**BLOCCO DI TESTO**.
Il samovar, o bollitore di acqua, è una salvata. Ce n’è uno in ogni vagone ed è molto usato per preparare caffè, tè e zuppe liofilizzate. La provodnitsa vi darà gratuitamente un bicchiere con il quale potrete farvi tè e caffè; lo stachan (che in russo significa “bicchiere”) delle ferrovie russe è molto carino e decorato, ma non ve lo potete portare via a meno che non lo compriate; quindi prima di scendere dovrete riconsegnarlo…la provodnitsa si segna tutto e non  le sfugge nulla! 

A proposito, per quanto riguarda il cibo, dimenticatevi di sfamarvi nel vagone ristorante. Nonostante il nome non è affatto attrezzato come tale. Lì potete trovare al massimo qualche bevanda e snack, ma non veri e propri pasti. Per quelli dovrete provvedere da voi. Fate la spesa prima di salire sul treno, procuratevi della frutta, magari preparatevi qualche panino e se il vostro viaggio richiede giorni, una buona idea sono le zuppe liofilizzate che si trovano facilmente in qualsiasi supermercato. Basterà riempire la ciotola con l’acqua bollente e aspettare qualche minuto. Sul treno le provodnitse passano di tanto in tanto con dei carrelletti, ma vendono solo patatine, barrette di cioccolata, bustine di tè o caffè e qualche pirojki (una sorta di frittella russa, molto buona). Scoprirete poi che il cibo non sarà mai un problema se viaggiate in platzkart poiché la gente vi offrirà spesso qualcosa da mangiare.

Oltre al samovar, ogni vagone dispone di aria condizionata e due display che segnano l’ora (quella di Mosca), la temperatura interna e se i bagni sono occupati.

Le prese della corrente sono poche non più di cinque e generalmente posizionate all’inizio o alla fine del vagone, vicino ai bagni. Questo vuol dire che caricare telefono, tablet o qualsiasi dispositivo elettronico può essere snervante quando si viaggia con altre cinquanta persone. Il consiglio è portarsi un caricatore portatile da usare quando le prese non sono libere.

**VOCI ELENCATE**.
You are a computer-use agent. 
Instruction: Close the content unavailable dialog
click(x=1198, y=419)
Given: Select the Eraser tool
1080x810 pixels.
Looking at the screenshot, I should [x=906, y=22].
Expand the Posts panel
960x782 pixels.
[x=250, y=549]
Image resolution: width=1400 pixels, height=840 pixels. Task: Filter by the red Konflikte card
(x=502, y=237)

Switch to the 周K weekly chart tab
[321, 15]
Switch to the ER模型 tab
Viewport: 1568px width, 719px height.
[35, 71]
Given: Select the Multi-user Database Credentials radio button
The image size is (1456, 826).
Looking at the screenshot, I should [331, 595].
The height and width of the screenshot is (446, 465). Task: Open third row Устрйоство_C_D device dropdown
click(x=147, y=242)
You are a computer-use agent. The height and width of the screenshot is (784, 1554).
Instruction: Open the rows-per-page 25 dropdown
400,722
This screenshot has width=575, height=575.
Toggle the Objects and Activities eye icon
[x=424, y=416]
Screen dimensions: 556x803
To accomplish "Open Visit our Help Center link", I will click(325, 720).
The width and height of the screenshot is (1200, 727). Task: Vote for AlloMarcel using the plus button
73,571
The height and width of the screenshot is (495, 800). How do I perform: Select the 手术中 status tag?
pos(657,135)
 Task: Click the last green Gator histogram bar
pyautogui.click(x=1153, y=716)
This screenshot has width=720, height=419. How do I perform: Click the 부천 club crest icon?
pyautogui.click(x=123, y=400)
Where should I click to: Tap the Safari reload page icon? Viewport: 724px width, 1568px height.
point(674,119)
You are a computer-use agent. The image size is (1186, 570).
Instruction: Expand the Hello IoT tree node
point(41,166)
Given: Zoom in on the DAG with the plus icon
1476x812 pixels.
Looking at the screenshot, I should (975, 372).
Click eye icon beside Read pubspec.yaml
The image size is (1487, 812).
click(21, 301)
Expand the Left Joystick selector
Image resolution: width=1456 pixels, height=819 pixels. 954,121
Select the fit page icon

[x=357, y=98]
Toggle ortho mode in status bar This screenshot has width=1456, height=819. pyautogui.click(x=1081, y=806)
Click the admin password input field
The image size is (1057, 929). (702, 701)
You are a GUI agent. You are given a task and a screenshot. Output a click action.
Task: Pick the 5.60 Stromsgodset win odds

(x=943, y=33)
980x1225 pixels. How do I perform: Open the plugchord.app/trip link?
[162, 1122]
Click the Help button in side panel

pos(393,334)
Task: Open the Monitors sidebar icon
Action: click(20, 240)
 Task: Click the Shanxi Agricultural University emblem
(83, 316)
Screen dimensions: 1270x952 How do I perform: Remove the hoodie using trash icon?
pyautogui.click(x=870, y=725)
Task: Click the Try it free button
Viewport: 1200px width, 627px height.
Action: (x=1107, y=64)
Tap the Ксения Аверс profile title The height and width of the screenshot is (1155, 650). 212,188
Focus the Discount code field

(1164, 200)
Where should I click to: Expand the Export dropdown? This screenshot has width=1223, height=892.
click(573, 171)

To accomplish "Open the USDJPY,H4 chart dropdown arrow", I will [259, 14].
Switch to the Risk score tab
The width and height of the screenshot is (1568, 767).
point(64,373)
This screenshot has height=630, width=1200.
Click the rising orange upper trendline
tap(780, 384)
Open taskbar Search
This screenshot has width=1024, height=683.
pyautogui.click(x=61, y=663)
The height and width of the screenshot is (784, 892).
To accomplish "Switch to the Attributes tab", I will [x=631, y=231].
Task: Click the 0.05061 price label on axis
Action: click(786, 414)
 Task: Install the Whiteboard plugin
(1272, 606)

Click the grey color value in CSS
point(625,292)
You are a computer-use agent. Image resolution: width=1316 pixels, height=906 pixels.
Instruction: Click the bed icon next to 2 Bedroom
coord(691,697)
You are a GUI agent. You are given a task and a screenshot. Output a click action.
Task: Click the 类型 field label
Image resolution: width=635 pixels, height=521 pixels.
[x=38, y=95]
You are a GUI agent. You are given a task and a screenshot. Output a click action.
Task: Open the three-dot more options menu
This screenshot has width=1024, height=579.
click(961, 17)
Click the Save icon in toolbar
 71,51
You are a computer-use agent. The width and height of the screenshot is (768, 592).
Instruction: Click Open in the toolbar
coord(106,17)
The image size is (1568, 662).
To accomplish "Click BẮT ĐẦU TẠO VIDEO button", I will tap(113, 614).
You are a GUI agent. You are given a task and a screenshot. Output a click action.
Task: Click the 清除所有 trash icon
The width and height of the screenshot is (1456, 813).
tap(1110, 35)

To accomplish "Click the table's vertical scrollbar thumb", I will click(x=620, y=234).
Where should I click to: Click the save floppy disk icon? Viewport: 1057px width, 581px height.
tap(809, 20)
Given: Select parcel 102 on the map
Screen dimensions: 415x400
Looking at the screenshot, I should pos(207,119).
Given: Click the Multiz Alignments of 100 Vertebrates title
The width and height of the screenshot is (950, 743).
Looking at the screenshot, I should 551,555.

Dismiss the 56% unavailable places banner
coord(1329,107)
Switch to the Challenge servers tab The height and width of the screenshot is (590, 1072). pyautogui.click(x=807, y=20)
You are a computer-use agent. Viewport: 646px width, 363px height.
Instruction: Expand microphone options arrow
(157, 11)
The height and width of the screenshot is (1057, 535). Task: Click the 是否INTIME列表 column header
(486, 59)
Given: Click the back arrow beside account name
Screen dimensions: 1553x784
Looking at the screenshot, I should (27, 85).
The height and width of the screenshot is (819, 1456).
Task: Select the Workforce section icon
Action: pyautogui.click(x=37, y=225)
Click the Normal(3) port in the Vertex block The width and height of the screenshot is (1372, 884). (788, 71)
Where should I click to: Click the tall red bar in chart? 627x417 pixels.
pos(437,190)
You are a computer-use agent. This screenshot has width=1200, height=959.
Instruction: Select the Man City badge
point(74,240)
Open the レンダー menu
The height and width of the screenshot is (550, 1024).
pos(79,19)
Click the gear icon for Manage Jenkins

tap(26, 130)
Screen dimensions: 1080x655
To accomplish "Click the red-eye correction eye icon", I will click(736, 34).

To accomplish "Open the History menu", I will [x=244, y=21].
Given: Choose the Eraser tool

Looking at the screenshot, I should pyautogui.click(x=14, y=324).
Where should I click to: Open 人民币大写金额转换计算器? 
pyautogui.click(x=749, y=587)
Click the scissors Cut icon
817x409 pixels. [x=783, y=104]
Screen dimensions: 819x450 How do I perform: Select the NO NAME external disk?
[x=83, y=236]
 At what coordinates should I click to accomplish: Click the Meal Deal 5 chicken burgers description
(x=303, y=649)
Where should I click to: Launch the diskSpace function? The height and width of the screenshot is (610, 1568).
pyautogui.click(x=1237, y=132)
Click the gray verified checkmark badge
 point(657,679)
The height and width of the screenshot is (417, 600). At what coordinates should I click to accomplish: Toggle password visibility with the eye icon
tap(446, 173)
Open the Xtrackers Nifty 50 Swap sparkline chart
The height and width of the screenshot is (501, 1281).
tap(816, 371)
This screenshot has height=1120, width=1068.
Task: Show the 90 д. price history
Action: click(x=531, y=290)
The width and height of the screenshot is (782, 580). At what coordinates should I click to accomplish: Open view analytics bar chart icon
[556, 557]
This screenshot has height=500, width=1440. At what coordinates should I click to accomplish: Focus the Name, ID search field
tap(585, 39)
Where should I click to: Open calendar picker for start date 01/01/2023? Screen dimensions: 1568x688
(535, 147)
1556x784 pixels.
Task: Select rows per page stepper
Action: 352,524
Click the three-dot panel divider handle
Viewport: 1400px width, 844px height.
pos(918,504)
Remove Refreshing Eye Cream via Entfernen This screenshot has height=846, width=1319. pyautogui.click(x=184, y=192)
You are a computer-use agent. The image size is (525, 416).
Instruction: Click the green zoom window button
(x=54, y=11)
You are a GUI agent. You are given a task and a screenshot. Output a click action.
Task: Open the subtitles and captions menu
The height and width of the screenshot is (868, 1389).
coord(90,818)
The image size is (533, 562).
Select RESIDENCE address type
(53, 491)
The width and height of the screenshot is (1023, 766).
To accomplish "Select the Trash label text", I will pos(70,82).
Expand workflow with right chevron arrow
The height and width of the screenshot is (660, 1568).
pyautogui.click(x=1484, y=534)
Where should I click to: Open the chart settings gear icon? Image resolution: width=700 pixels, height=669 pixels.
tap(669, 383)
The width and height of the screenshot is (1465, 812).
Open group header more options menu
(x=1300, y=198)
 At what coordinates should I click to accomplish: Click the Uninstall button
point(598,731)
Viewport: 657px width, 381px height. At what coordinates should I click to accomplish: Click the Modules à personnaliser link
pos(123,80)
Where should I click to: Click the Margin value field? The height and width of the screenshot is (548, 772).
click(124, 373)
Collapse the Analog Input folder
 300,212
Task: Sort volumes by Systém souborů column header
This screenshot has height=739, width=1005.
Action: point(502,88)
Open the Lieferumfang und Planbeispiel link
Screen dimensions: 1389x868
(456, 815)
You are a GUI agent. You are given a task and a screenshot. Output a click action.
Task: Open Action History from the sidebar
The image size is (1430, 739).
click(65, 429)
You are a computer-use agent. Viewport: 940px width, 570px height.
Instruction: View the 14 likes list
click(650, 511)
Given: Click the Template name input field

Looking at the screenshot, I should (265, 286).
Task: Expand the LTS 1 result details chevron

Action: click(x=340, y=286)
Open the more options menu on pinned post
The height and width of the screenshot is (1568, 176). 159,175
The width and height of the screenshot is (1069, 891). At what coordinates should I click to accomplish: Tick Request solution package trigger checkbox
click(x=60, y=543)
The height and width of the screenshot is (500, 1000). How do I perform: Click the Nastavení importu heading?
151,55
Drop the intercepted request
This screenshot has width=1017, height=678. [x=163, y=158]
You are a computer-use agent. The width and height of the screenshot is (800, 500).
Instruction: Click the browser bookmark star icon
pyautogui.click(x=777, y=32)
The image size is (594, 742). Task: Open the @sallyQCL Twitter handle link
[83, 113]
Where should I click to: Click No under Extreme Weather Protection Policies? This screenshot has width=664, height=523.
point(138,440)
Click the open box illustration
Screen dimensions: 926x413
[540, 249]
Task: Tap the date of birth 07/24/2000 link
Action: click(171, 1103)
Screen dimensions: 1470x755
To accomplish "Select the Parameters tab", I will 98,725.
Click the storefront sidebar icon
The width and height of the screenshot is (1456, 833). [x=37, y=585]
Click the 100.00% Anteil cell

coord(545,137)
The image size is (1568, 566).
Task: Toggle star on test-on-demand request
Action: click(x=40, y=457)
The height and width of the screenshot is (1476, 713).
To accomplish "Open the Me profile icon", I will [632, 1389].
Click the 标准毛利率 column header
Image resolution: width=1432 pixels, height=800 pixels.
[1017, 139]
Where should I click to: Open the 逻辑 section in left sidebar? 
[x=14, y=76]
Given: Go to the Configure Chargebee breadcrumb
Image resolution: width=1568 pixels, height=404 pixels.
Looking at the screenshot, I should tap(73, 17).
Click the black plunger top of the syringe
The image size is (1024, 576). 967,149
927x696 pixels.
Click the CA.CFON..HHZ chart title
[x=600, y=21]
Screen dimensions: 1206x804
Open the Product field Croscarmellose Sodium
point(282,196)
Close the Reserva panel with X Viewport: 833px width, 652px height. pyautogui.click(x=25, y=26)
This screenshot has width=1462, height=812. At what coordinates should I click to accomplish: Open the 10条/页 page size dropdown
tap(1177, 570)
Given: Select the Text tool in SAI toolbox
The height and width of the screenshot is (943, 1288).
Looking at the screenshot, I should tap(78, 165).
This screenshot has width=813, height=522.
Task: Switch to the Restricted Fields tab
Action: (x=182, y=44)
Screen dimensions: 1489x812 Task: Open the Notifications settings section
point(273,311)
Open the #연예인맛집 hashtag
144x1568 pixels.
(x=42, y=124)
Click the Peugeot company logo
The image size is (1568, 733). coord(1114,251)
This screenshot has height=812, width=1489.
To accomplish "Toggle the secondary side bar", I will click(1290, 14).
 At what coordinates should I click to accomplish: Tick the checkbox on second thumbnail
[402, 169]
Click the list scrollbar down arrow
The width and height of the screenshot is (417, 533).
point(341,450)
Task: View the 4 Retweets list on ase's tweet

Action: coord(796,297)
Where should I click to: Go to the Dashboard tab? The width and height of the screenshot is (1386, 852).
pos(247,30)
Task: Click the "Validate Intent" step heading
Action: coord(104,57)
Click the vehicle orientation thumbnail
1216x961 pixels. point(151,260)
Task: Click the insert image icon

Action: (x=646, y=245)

**COMPITI DA SVOLGERE**.
1 - Riporta il passo del testo sui treni russi che comincia con "Oltre al samovar, ogni" e termina con "non sono libere.".
2 - Secondo il testo sui treni russi, dove sono generalmente posizionate le prese della corrente nel vagone?

**SOLUZIONI DEGLI ESERCIZI**.
1 -
Oltre al samovar, ogni vagone dispone di aria condizionata e due display che segnano l’ora (quella di Mosca), la temperatura interna e se i bagni sono occupati.

Le prese della corrente sono poche non più di cinque e generalmente posizionate all’inizio o alla fine del vagone, vicino ai bagni. Questo vuol dire che caricare telefono, tablet o qualsiasi dispositivo elettronico può essere snervante quando si viaggia con altre cinquanta persone. Il consiglio è portarsi un caricatore portatile da usare quando le prese non sono libere.

2 - All'inizio o alla fine del vagone, vicino ai bagni.